For decades, the default choice when it comes to
storing application data have been relational databases.
Recently however, we see a lot of alternative approaches
gaining widespread exposure (not sure about acceptance yet),
especially as part of Web 2.0 platforms.
Think Amazon's SimpleDB, Google's BigTables, or Apache CouchDB.
Cluster architecture: RDBMS have traditionally
always been client-server oriented, meaning that you
can have multiple clients access the same database
concurrently over a network. This alone is an enormous
improvement over file-based storage, and it is also
useful for three-tier web application, as it allows to
scale out the number of application servers. In order not
to have the single database server as a bottleneck and
single point of failure, you eventually will want to
spread its functionality over a cluster of machines.
This is a more advanced option that most RDBMS have added
in one form or another, but it seems these new web databases
were designed specifically to run on distributed nodes.
Schema-free: RDBMS rely on data schema definitions
(tables with typed columns) and have great difficulties to
handle unstructured documents. In particular, a relational
system offers no way to query data other than by column value,
and makes it very difficult to query data across tables.

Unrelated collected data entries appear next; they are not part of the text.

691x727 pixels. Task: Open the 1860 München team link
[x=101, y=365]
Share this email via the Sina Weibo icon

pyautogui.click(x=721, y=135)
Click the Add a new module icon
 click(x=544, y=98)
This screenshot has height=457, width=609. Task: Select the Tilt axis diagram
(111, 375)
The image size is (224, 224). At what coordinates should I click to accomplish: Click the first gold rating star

Again, most RDBMS now have non-relational extensions like XML query
capabilities or full text search.
In contrast, the newcomers appear to be very document-centric
,
where every document can have its own set of attributes.

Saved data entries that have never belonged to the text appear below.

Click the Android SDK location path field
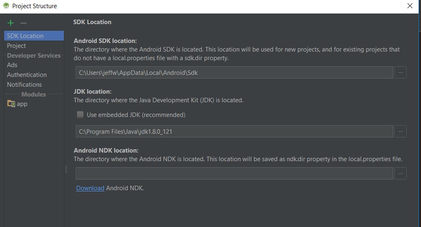This screenshot has height=227, width=421. point(234,72)
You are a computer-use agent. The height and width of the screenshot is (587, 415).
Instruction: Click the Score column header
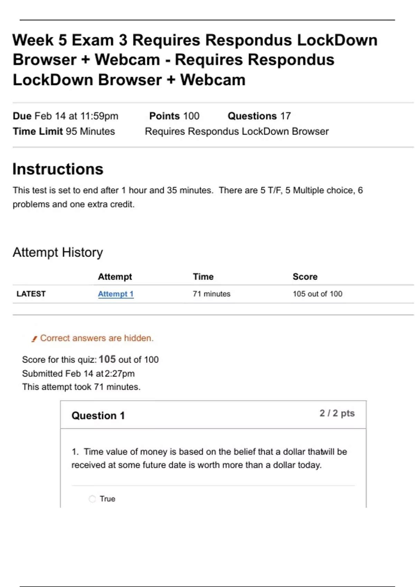[x=305, y=277]
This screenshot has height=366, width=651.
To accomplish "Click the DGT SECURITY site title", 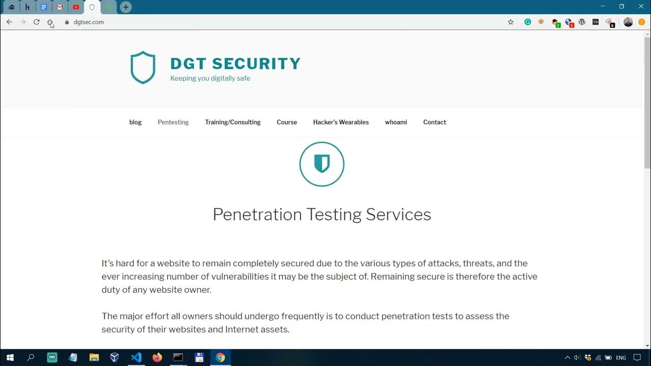I will 235,64.
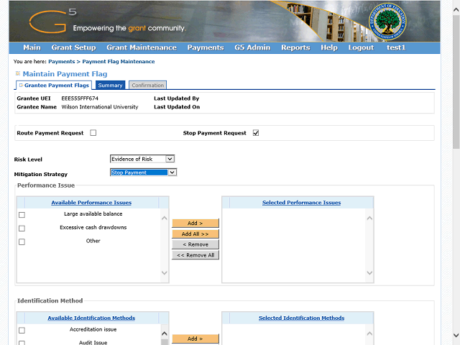Click scroll-up arrow in Available Performance Issues list
The image size is (460, 345).
tap(164, 219)
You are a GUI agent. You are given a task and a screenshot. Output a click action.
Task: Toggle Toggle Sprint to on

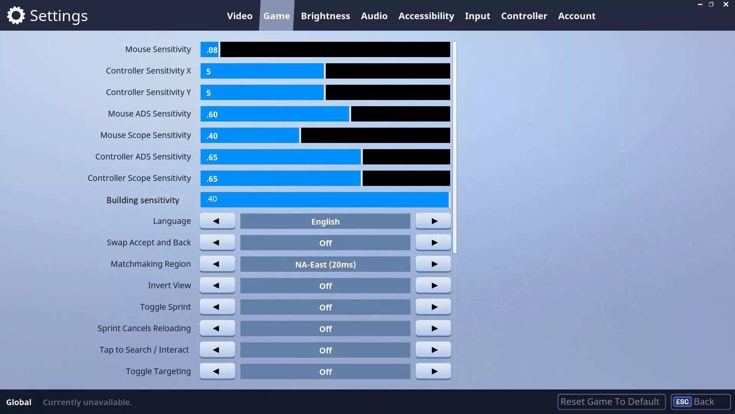(x=433, y=307)
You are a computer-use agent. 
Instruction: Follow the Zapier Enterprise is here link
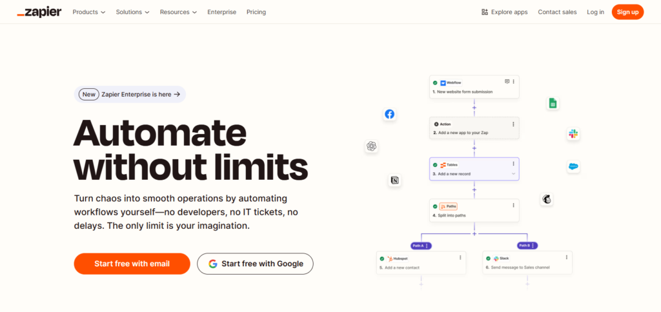coord(130,94)
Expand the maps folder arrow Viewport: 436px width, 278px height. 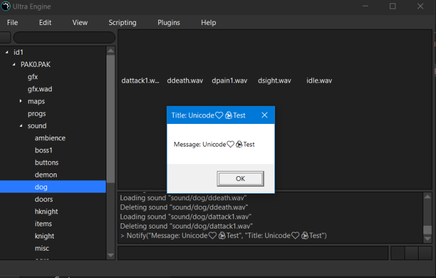coord(20,101)
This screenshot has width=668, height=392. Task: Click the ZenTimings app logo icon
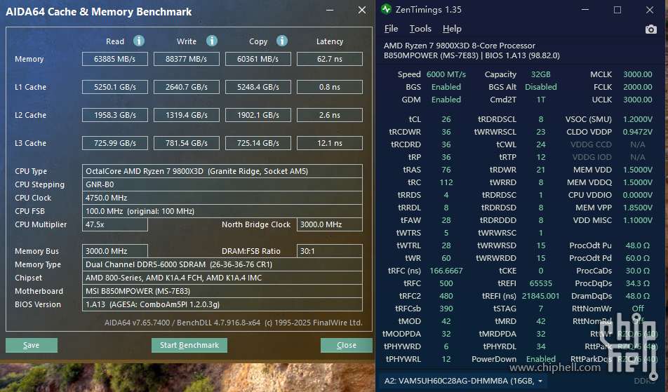click(387, 10)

One could argue that a data schema is part of the data integrity validation
that a database system should perform. On the other hand,
most people seem happy with doing that in the application instead,
and in any case, it seems like it should be an optional feature.

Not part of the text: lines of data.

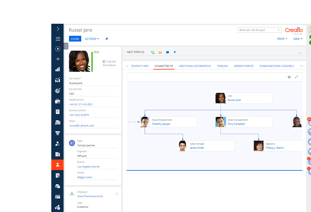
Task: Click the blue flag task icon
Action: click(175, 52)
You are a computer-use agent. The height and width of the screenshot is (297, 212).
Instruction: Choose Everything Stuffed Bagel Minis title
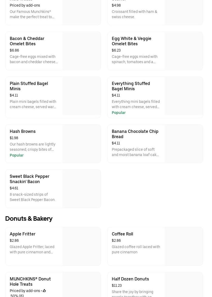click(x=131, y=86)
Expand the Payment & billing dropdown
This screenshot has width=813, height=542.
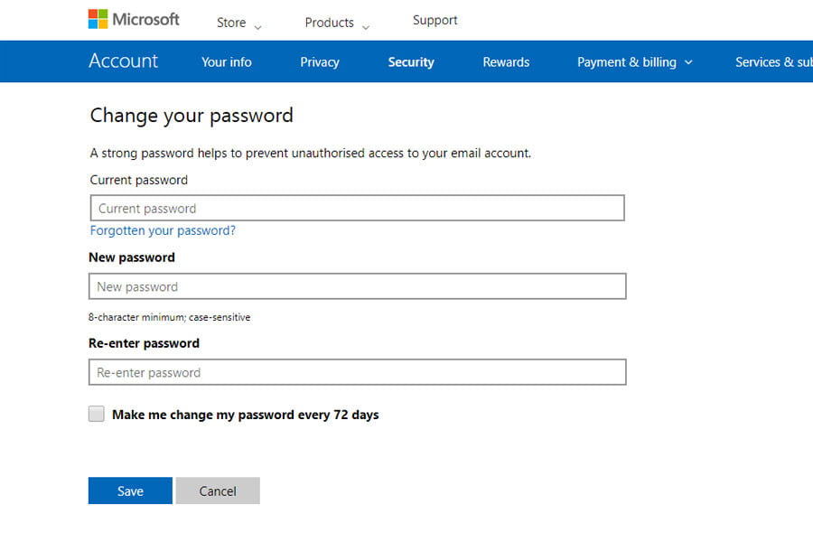[634, 62]
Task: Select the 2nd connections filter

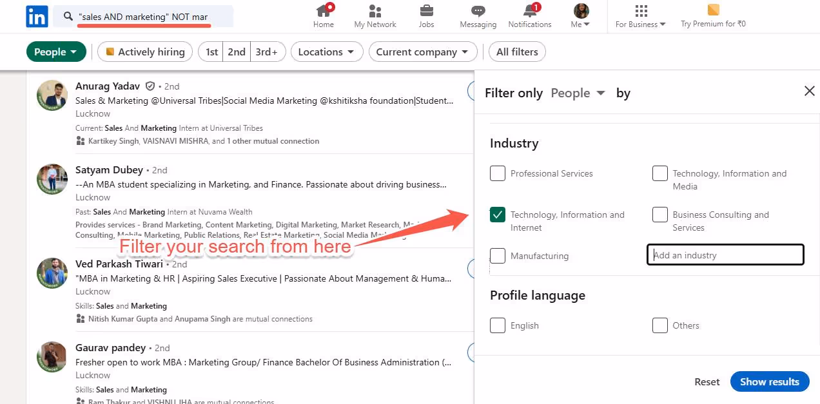Action: coord(237,52)
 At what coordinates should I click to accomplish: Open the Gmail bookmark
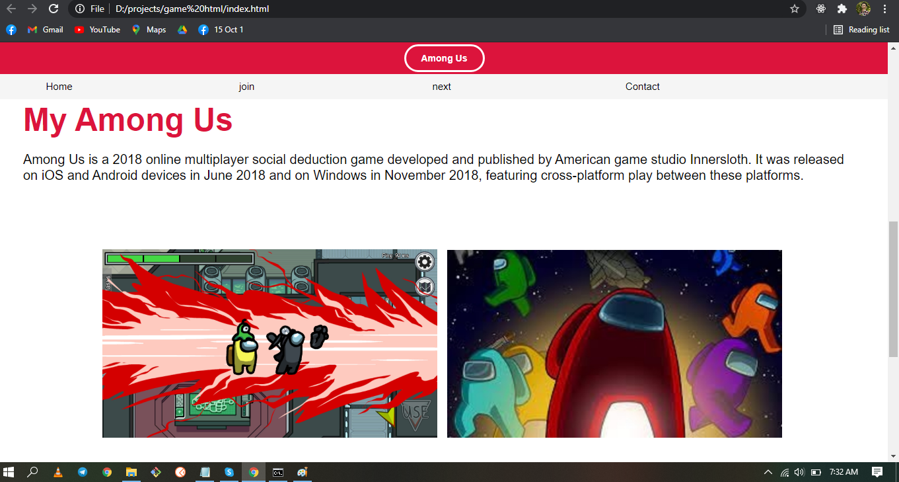pos(45,29)
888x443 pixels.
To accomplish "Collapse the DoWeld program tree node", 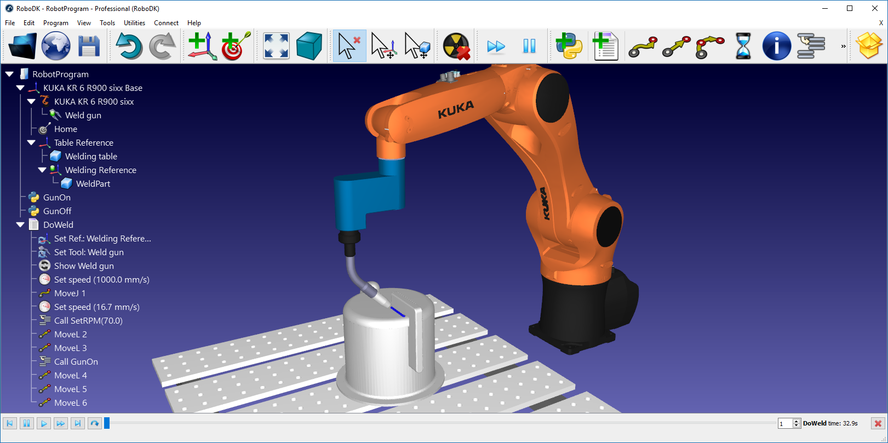I will point(20,225).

One could also argue that a fixed schema makes for more efficient
storage and access paths. In this case, the schema is seen
more as a necessary evil, and one would be happy to give up on it
if any performance problems can be avoided some other way.
Impedance mismatch: A big complication when using
an RDBMS for storing application data is that everything has
to be broken down and mapped to tables and columns using only
the rather primitive (scalar) data types of the RDBMS. This gets
complex very quickly, both conceptually and also in regards to
how the resulting data will be stored, retrieved
and queried. Multi-table joins are not easy to understand, and
also not especially fast to execute.
Transactions: Probably the main selling point for an RDBMS
is that they pass the famous ACID test: Atomicity (all or nothing:
no incomplete updates),
Consistency (the state of the database does not get corrupted at
any time, even in the presence of crashes), Isolation (no one can
see the results of a transaction before it is committed), Durability
(no committed update can be lost).
These properties are essential for many applications, but they
come at a cost. In particular, they make it difficult to efficiently
replicate or distribute the system.
The newer non-relational databases tend to relax these constraints considerably,
which makes them unusable when you really need a transactional database.
But if you don't ...
Performance: One would assume that RDBMS with all their
compacted and normalised storage schemes and their indices are
the fastest way to go. And I guess that they do offer the fastest
possible way to sort fifty million records, but how often do you really
need to do that? Especially if sorting these fifty million records
in the fastest possible fashion is still too slow for an interactive
application, you start looking at alternative approaches such as
an intelligent hierarchy of pre-computed aggregated data. In the RDBMS
world this is called data warehousing. Once you get used to the idea
that ad-hoc queries are impossible anyway, and that anticipated queries
can be satisfied using clever indexing (that may not even need to
be completely up-to-date), the performance benefits of operations
that you can avoid become less important.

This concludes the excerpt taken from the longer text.